Beecher's cheek flushed up, and he walked to the window and looked out; meanwhile she took up a book and began to read. Along the alley beneath the window troops of people now passed towards the rooms. The hour of play had sounded, and the swell of the band could be heard from the space in front of the Cursaal. As his eyes followed the various groups ascending the steps and disappearing within the building, his imagination pictured the scene inside.

There was always a kind of rush to the tables on the last few nights of the season. It was a sort of gamblers' theory that they were “lucky,” and Beecher began to con over to himself all the fortunate fellows who had broken the bank in the last week of a season. “I told old Grog I 'd not go,” muttered he; “I pledged myself I'd not enter the rooms; but, of course, that meant I 'd not play,—it never contemplated mere looking in and seeing who was there: rather too hard if I were not to amuse myself, particularly when”—here he turned a glance towards Lizzy—“I don't perceive any very great desire to make the evening pass pleasantly here. Ain't you going to sing?” asked he, half angrily.

“If you wish it,” said she, coldly.

“Nor play?” continued he, as though not hearing her reply.

“If you desire it,” said she, rising, and taking her place at the piano.

He muttered something, and she began. Her fingers at first strayed in half-careless chords over the instrument; and then, imperceptibly, struck out into a wild, plaintive melody of singular feeling and pathos,—one of those Hungarian airs which, more than any other national music, seem to dispense with words for their expression.

Beecher listened for a few moments, and then, muttering indignantly below his breath, he left the room, banging the door as he went out.
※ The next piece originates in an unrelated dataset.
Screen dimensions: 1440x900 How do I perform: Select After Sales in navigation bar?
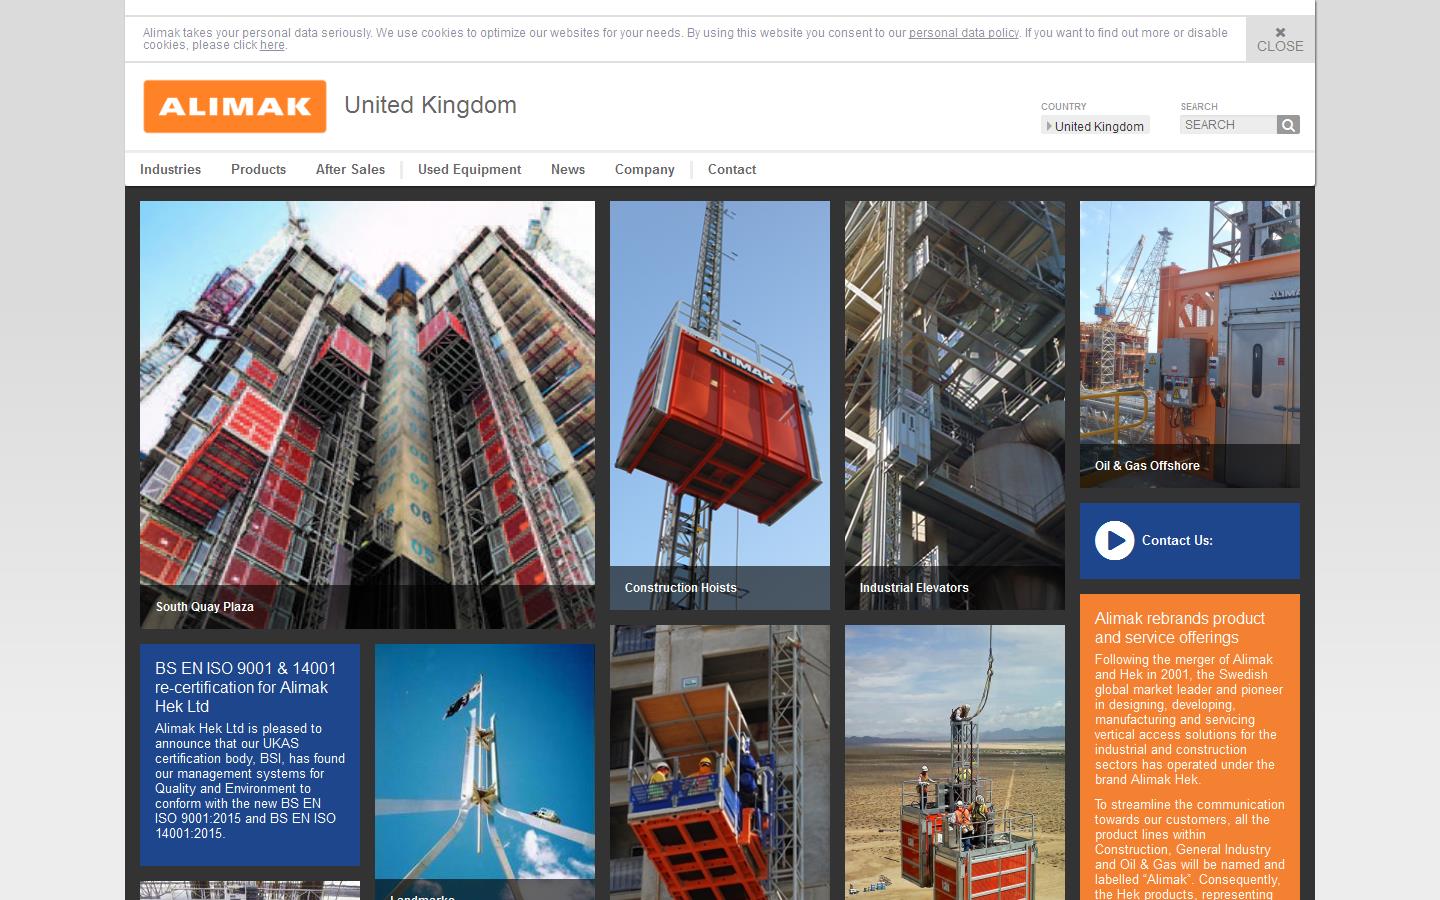coord(350,169)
Lizzy did not seem to have noticed his departure, but played on, air succeeding air, of the same character and sentiment; but at last she leaned her head upon the instrument and fell into a deep revery. The pale moonlight, as it lay upon the polished floor, was not more motionless. Beecher, meanwhile, had issued forth into the street, crossed the little rustic bridge, and held his way towards the Cursaal. His humor was not an enviable nor an amiable one. It was such a mood as makes a courageous man very dangerous company, but fills an individual of the Beecher type with all that can be imagined of suspicion and distrust. Every thought that crossed his mind was a doubt of somebody or something. He had been duped, cheated, “done,” he did n't exactly know when, how, or by whom, with what object, or to what extent. But the fact was so. He entered the rooms and walked towards the play-table. There were many of the old faces he remembered to have seen years ago. He exchanged bows and recognitions with several foreigners whose names he had forgotten, and acknowledged suitably the polite obeisance of the croupiers, as they rose to salute him. It was an interesting moment as he entered, and the whole table were intently watching the game of one player, whose single Louis d'or had gone on doubling with each deal, till it had swelled into a sum that formed the limit of the bank. Even the croupiers, models as they are of impassive serenity, showed a touch of human sentiment as the deal began, and seemed to feel that they were in presence of one who stood higher in Fortune's favor than themselves.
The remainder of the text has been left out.